[Feature]: Optionally restarting on browser crashes with exponential backoff
The crawler currently handles browser crashes (or other interruptions) by exiting with a specific error code, and assuming that the crawler container will be restarted. This has many advantages, ensuring full cleanup, etc... and works well with Kubernetes pod behavior. Since we run the crawler in production only in Kubernetes, we have leaned into this behavior more and more.
However, we understand many users don't want to run the crawler in Kubernetes, or with an external controller or process manager.
For these deployments, having the crawler exit with a status code is not ideal, and I'm thinking if perhaps a wrapper shell script that does exponential backoff and restarts the node process would provide a good standalone feature? We would then default to running with restartsOnError set to true, and that would be the default path.
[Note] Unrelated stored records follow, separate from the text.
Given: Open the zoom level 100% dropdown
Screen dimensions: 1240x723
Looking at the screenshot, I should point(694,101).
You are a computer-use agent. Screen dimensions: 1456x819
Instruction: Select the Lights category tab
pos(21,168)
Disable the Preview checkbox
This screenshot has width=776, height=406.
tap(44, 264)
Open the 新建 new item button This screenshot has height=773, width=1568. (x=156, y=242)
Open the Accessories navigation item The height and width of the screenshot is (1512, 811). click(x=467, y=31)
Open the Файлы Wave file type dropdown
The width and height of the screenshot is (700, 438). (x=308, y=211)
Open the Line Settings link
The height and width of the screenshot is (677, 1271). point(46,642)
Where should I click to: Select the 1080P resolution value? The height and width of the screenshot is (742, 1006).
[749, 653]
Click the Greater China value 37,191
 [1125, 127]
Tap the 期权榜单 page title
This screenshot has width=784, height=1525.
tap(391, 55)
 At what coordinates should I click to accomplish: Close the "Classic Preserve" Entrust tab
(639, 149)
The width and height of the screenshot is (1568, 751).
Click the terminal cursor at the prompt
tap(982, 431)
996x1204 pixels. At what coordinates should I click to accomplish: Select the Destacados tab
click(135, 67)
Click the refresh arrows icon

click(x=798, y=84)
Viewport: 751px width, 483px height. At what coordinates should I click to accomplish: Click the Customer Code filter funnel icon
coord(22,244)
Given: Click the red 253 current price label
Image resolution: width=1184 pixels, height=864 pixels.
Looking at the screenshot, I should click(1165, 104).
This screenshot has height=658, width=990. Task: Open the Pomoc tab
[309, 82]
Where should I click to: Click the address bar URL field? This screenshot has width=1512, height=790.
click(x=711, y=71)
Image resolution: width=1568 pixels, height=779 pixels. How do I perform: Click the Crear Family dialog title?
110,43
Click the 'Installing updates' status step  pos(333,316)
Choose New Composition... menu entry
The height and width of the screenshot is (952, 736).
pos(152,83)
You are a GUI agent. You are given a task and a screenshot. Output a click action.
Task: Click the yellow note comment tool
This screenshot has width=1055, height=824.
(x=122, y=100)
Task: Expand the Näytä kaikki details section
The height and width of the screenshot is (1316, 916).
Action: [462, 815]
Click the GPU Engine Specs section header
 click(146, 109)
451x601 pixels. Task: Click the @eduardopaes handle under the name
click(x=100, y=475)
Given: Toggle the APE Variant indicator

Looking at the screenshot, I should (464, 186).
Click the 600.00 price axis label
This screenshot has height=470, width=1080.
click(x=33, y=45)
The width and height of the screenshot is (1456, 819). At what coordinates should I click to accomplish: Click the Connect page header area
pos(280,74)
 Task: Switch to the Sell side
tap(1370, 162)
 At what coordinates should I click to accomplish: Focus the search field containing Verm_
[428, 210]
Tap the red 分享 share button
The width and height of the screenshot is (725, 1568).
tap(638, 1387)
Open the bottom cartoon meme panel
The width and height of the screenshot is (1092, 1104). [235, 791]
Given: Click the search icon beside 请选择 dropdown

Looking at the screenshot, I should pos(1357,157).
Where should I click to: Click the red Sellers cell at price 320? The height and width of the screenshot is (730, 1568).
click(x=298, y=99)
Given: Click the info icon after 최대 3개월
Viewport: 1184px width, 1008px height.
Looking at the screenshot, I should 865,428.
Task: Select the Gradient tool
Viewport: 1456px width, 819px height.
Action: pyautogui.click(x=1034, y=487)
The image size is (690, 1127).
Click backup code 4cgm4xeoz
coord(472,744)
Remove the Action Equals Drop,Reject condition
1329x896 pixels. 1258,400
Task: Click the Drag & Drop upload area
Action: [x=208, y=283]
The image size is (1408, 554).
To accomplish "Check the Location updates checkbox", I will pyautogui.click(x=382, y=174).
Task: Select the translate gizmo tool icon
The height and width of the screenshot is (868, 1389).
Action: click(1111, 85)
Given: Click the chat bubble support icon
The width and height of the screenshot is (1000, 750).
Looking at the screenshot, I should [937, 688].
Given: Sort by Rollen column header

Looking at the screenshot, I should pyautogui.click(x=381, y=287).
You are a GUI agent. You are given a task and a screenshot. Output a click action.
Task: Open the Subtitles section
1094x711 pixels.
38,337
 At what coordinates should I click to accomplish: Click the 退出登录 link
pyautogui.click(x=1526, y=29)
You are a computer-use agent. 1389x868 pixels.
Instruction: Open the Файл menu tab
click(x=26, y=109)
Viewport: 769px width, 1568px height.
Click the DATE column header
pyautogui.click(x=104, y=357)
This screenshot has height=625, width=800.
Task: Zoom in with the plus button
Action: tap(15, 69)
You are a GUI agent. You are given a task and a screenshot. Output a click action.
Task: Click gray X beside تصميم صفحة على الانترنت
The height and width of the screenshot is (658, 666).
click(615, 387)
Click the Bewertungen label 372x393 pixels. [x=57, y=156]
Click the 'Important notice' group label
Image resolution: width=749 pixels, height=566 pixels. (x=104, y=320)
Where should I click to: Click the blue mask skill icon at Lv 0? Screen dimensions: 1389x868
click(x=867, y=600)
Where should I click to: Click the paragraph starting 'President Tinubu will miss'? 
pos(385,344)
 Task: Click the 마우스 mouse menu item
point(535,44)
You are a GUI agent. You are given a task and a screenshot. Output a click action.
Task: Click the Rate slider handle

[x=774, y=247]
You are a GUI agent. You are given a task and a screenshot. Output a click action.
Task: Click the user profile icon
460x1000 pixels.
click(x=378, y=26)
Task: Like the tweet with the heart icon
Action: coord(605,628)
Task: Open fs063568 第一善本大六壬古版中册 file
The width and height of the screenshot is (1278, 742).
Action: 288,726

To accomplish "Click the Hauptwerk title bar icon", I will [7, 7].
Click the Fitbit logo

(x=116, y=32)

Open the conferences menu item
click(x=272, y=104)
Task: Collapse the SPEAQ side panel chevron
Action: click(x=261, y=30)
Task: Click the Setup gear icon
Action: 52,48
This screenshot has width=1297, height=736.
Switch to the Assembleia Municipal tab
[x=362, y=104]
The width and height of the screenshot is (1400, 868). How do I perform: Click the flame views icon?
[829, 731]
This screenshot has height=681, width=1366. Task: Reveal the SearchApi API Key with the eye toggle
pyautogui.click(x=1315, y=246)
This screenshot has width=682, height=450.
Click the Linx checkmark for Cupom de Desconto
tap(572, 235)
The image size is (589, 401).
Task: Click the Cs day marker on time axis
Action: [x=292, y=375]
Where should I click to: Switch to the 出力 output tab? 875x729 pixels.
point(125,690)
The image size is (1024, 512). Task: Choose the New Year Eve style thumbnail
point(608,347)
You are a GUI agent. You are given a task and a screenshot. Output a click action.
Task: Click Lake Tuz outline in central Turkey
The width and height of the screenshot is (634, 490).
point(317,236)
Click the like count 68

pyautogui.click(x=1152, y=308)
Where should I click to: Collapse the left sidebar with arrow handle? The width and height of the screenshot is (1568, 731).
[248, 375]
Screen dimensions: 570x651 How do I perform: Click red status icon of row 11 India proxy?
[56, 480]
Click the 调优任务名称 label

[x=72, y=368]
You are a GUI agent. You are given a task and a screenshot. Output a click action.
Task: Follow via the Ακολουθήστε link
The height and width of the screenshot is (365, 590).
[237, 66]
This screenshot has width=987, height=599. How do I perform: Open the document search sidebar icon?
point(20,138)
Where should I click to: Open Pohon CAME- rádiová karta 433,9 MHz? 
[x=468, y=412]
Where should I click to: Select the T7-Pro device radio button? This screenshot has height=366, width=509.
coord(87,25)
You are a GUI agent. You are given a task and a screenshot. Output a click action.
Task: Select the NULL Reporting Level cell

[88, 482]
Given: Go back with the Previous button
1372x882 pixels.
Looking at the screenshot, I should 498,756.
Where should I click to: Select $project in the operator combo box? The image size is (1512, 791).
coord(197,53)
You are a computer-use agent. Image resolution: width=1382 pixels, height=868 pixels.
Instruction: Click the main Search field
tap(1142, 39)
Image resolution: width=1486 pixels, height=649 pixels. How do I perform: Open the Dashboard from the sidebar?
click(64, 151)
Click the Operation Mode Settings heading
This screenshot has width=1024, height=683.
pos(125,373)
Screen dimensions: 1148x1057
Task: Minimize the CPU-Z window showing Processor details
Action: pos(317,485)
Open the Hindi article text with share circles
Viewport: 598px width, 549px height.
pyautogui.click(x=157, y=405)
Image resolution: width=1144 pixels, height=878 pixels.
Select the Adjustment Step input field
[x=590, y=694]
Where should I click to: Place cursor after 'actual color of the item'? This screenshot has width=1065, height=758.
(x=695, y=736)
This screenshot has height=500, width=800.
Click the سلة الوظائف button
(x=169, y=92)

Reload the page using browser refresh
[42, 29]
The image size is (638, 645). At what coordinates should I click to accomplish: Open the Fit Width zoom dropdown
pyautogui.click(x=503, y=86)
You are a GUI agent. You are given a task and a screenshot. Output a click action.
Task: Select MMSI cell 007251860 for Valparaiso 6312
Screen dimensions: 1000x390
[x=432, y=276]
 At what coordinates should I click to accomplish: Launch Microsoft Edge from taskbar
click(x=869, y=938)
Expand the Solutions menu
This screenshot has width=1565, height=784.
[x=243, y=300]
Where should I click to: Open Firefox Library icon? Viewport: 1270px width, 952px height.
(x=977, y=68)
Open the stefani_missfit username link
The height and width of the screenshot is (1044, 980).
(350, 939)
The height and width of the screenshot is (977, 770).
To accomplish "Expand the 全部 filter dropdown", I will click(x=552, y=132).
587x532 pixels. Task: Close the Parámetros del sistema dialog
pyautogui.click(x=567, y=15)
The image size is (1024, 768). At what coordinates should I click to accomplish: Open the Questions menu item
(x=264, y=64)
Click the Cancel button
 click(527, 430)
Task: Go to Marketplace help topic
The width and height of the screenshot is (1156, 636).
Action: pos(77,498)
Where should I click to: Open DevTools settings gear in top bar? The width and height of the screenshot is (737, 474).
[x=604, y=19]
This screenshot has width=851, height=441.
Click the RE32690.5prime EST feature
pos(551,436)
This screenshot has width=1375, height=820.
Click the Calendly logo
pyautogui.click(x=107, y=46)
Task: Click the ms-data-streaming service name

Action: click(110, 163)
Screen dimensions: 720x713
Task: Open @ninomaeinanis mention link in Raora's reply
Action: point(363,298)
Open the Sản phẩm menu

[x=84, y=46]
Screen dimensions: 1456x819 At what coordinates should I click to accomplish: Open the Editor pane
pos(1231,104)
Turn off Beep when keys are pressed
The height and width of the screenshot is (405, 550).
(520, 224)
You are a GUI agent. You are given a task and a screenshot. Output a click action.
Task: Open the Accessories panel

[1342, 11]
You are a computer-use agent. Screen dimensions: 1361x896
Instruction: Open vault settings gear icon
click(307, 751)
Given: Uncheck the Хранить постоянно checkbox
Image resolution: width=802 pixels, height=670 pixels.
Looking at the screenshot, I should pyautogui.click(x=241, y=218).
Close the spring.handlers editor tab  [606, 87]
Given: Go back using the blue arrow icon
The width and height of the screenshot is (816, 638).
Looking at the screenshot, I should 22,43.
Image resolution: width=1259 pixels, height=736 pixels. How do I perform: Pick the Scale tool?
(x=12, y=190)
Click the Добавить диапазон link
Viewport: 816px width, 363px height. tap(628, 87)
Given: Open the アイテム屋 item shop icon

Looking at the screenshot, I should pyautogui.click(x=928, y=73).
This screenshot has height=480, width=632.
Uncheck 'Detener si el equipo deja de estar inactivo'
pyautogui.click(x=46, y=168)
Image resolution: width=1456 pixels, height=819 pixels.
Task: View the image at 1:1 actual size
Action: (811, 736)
The exponential back-off script could be something simple, there's many example, like: https://gist.github.com/nathforge/62456d9b18e276954f58eb61bf234c17
It would need to have additional properties, to mimic the Kubernetes behavior:
- Reset the time if crawler is running successfully for some amount of time (eg. 10 without any exits)
- Don't restart on certain error codes, like time limit reached or out of disk space
As this wouldn't be our production deployment, we would want help from the community in testing this approach, as we won't have a lot of bandwidth to test this, especially for longer running crawls.
I can see it being helpful for issues such as one in #927 and especially for openzim/zimit#527
For users running larger-scale crawls with just Browsertrix Crawler (@benoit74, @gitreich @Mr0grog) would you be willing to help test this type of setup? What do you think of this approach?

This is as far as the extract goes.